Political life can be very dull and quite predictable. For a time commentary seemed all too often no more than a variation on a theme. Then, all at once…. These past few weeks in the UK have been anything but dull, or predictable.
Except it is usually that big event merely captures what has been happening in the background, perhaps unseen, or commented upon only in the margins.
Since the Tea Party became a much talked about though little understood political movement in the USA, politics has been changing – it may have been changing before, but that was an early manifestation of a wide-spectrum revolt against mainstream politic/ians. Yes that does ignore nationalist movements in Europe, because nationalism (or race) is so often the only thing that defines those movements. The Front National is a French “Nationalist Party”, but that simple descriptor ‘nationalist’ cannot be attached to the Tea Party.

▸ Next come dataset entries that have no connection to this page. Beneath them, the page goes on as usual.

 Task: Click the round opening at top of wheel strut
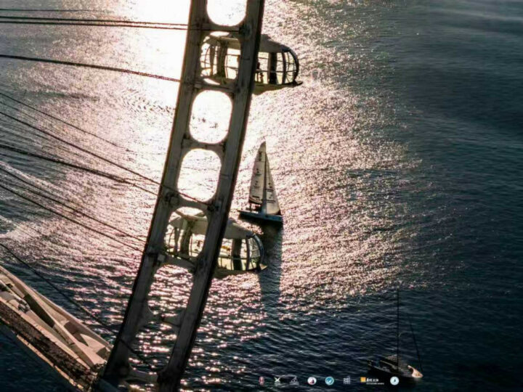[x=226, y=11]
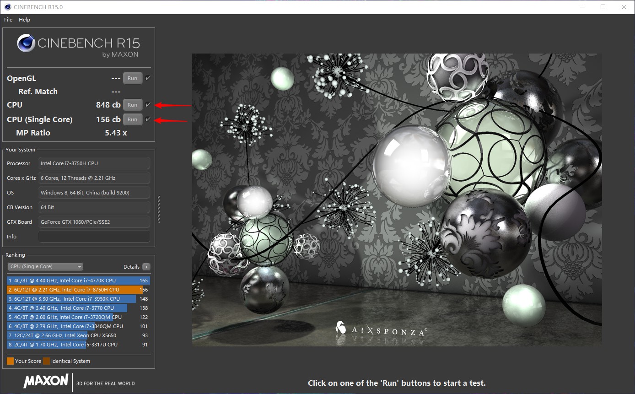Click the Cinebench logo sphere icon

(26, 43)
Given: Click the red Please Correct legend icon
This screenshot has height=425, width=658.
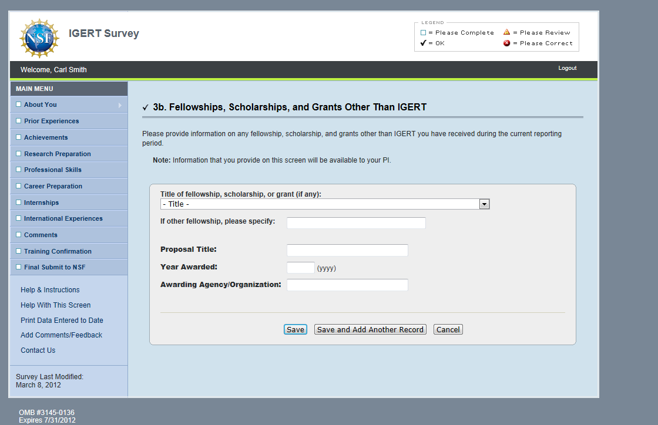Looking at the screenshot, I should click(x=506, y=43).
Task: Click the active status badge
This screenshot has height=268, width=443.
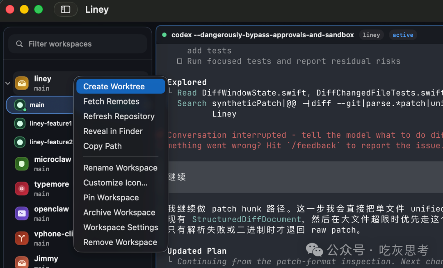Action: pyautogui.click(x=403, y=35)
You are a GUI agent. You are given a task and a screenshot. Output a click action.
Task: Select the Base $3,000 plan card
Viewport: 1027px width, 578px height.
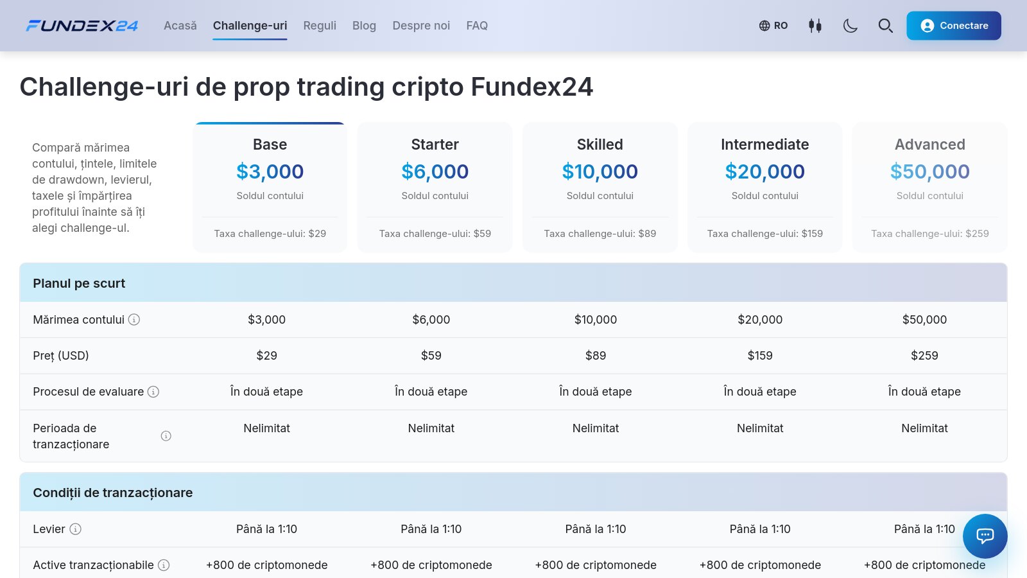point(270,187)

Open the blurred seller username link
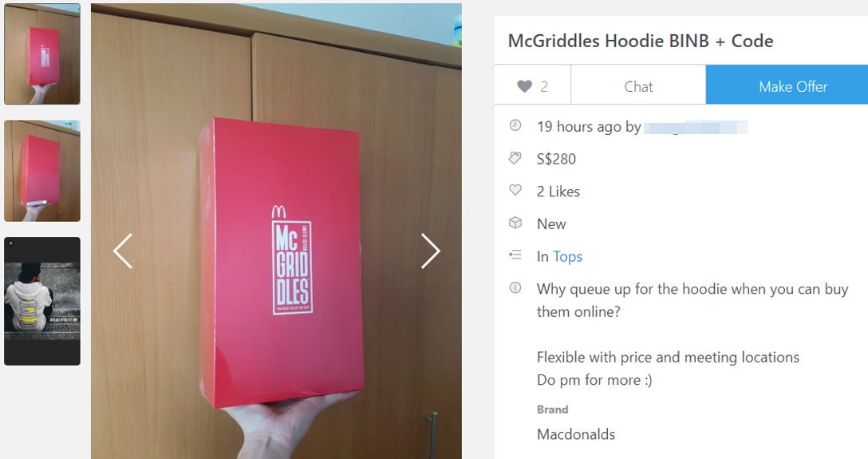pos(696,127)

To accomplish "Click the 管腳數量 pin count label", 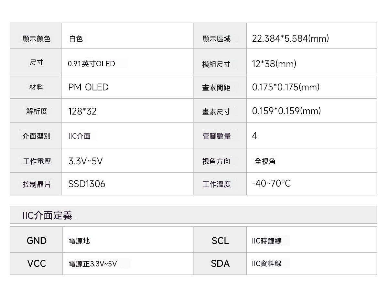I will click(217, 136).
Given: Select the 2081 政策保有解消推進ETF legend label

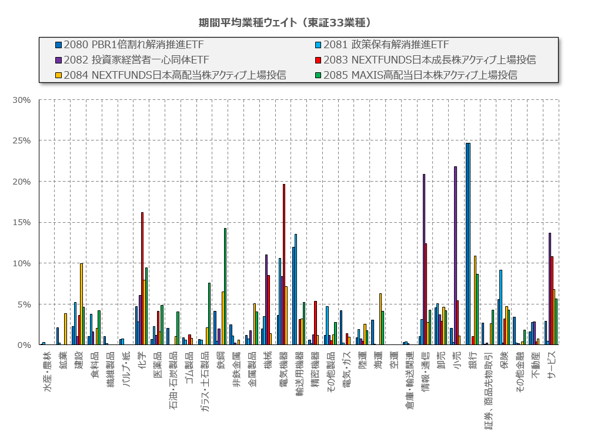Looking at the screenshot, I should [x=386, y=45].
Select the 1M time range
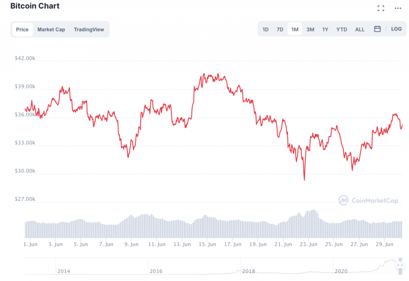Screen dimensions: 409x281 pyautogui.click(x=295, y=30)
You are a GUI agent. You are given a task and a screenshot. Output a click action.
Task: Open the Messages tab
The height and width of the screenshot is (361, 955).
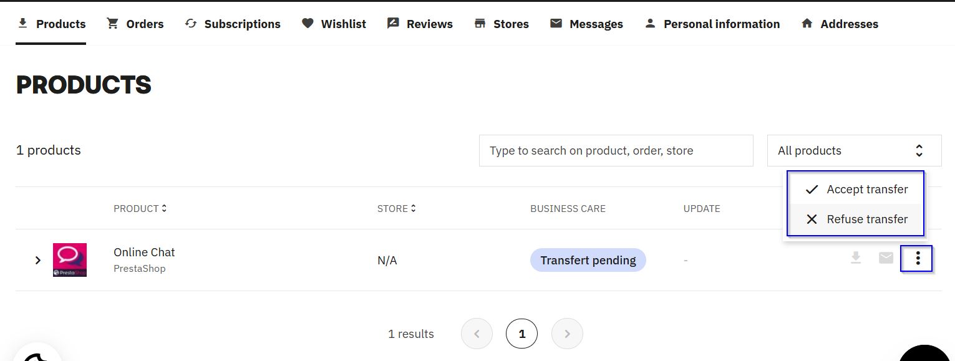tap(586, 24)
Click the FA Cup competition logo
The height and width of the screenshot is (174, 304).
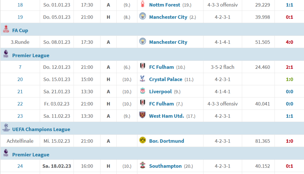point(6,30)
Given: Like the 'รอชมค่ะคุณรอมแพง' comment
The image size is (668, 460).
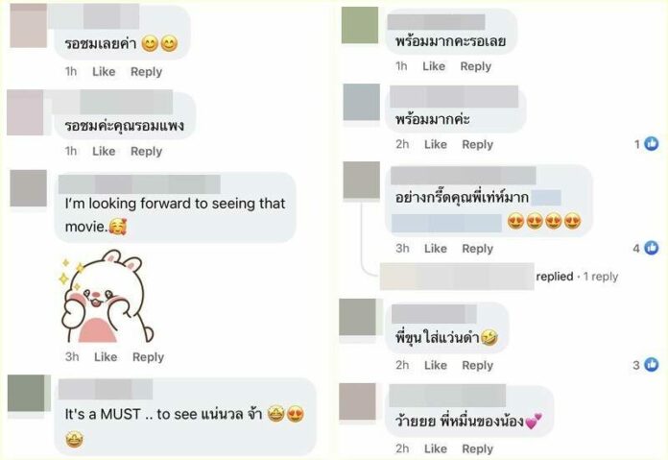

For some time, no doubt,a voice has been making efforts to be heard. Echoes of that voice were occasionally noted, in passing, in the mainstream media. Without an event it was hard to pin down, and easy for mainstream politicians to ignore.
Some such as leftie journo Paul Mason did try to pin down the change to come. He was very excited by the prospect of revolution in Arab Spring and extrapolated this to “Twenty reason why it is kicking off everywhere” back in 2011. Yet more recently he seems to have been horrified that most of his reasoning is embedded in the campaigning that ultimately delivered Brexit – the shock perhaps that the revolution has not being secured by the young, engaged and educated, but by the poor, disengaged and abandoned ‘worker’ that today’s left appreciates only for the rhetorical value they lend to the ’cause’.
Making some sense of the shifting political sands over this past year has been a challenge. Hence, the absence of posting. Instead, a trip to the Washington DC in March 2016, and in early May a meeting with friends from across Europe (politicians, lawyers, lobbyists, bankers, business people; many no longer politically active, some who now live in North America). Most recently a trip to France, for the Thiepval Commemorative Service and the opportunity to speak casually with many who attended that event from across the UK, from all walks of life. And reading widely.
So in a series of posts, time to look at the USA, Europe and politics closer to home and some observations on some common threads. That will be the summer’s challenge. Making sense of it all.